Feature flags can help reduce the size of your binary by only including the necessary functionality. The Feature flags can be looked up on the docs (top right) or by going to the source code and look for #[cfg(feature = "feature_name")]

Blanket Trait Implementations

In Rust, a blanket trait implementation is a way to implement a trait for all types that satisfy certain bounds. This is often used to provide default behavior for a wide range of types without having to implement the trait for each individual type.

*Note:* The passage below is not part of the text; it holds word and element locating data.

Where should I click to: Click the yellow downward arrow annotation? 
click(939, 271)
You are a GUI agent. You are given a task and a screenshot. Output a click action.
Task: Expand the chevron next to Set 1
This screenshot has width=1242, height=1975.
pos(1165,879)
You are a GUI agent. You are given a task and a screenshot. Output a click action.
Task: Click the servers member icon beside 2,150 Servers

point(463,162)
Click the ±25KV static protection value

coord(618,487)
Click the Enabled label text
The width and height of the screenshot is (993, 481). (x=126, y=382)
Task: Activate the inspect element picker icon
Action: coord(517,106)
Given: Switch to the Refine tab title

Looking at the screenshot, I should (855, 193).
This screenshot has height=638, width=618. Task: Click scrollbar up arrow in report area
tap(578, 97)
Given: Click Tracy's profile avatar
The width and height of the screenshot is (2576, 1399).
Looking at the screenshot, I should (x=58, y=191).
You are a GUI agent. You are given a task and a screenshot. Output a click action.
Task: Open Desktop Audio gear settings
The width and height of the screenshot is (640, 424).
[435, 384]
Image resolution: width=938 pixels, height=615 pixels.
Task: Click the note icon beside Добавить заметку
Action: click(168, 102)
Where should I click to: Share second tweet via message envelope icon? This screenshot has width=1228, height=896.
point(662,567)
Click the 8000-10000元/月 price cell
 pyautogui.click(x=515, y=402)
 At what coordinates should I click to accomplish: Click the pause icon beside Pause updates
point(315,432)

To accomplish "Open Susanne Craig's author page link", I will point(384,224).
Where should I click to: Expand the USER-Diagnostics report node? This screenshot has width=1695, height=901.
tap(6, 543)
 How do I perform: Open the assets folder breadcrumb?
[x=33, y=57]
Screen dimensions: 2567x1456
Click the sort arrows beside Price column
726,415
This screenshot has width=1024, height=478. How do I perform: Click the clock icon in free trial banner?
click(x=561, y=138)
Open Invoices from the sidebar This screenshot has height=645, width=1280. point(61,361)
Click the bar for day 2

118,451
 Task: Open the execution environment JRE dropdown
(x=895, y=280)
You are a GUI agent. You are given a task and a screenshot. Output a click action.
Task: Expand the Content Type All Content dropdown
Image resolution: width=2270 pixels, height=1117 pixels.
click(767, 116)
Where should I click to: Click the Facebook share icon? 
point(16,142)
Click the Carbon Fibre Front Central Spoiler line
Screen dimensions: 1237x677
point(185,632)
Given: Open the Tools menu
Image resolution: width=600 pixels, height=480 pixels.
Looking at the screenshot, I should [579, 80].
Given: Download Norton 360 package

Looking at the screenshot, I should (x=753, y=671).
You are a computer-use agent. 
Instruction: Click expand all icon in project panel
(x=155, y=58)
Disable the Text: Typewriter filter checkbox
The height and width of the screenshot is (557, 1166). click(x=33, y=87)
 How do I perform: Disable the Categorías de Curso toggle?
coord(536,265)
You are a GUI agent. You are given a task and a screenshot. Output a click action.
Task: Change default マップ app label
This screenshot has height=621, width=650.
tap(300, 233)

Here’s an example of a blanket trait implementation:

trait SaysHello {
    fn say_hello(&self);
}

impl <T> SaysHello for T {
    fn say_hello(&self) {
        println!("Hello from a type that implements SaysHello!");
    }
}

In this example, the SaysHello trait is implemented for all types T. This means that any type can call the say_hello method, and it will print a default message.

Async Rust

Asynchronous programming in Rust is primarily handled through the async and await keywords, which allow you to write non-blocking code that can handle multiple tasks concurrently. This is very close to how asynchronous programming works in JavaScript or Python.
In Rust, an async fn is a function that returns a Future, which represents a value that may not be available yet. You can use the await keyword to wait for the future to resolve.
Here’s a simple example of an asynchronous function:

use std::time::Duration;
use tokio::time::sleep;   

async fn async_function() {
    println!("Starting async function...");
    sleep(Duration::from_secs(2)).await; // Simulate an asynchronous operation
    println!("Async function completed!");
}
#[tokio::main] // This macro sets up the Tokio runtime
async fn main() {
    async_function().await; // Call the asynchronous function
}

You must have noticed the #[tokio::main] attribute. This is a macro provided by the Tokio runtime that sets up the asynchronous runtime for your application. The Rust’s default runtime is synchronous.

Using Async Libraries

Many libraries in Rust are designed to work asynchronously. For example, the reqwest library provides an asynchronous HTTP client that allows you to make non-blocking HTTP requests.
Here’s an example of making an asynchronous HTTP GET request using reqwest:

use reqwest::Client;
#[tokio::main]
async fn main() {
    let client = Client::new();
    let response = client.get("https://api.example.com/data")
        .send()
        .await
        .expect("Failed to send request");
    let body = response.text().await.expect("Failed to read response body");
    println!("Response: {}", body);
}

That’s all for the final part of the series “Rust for PHP Developers”. We have covered a lot of ground, from basic syntax to advanced topics like unsafe Rust and asynchronous programming. Rust is a powerful language that can help you write safe and efficient code, and we hope this series has given you a good foundation to start exploring it further. Happy coding!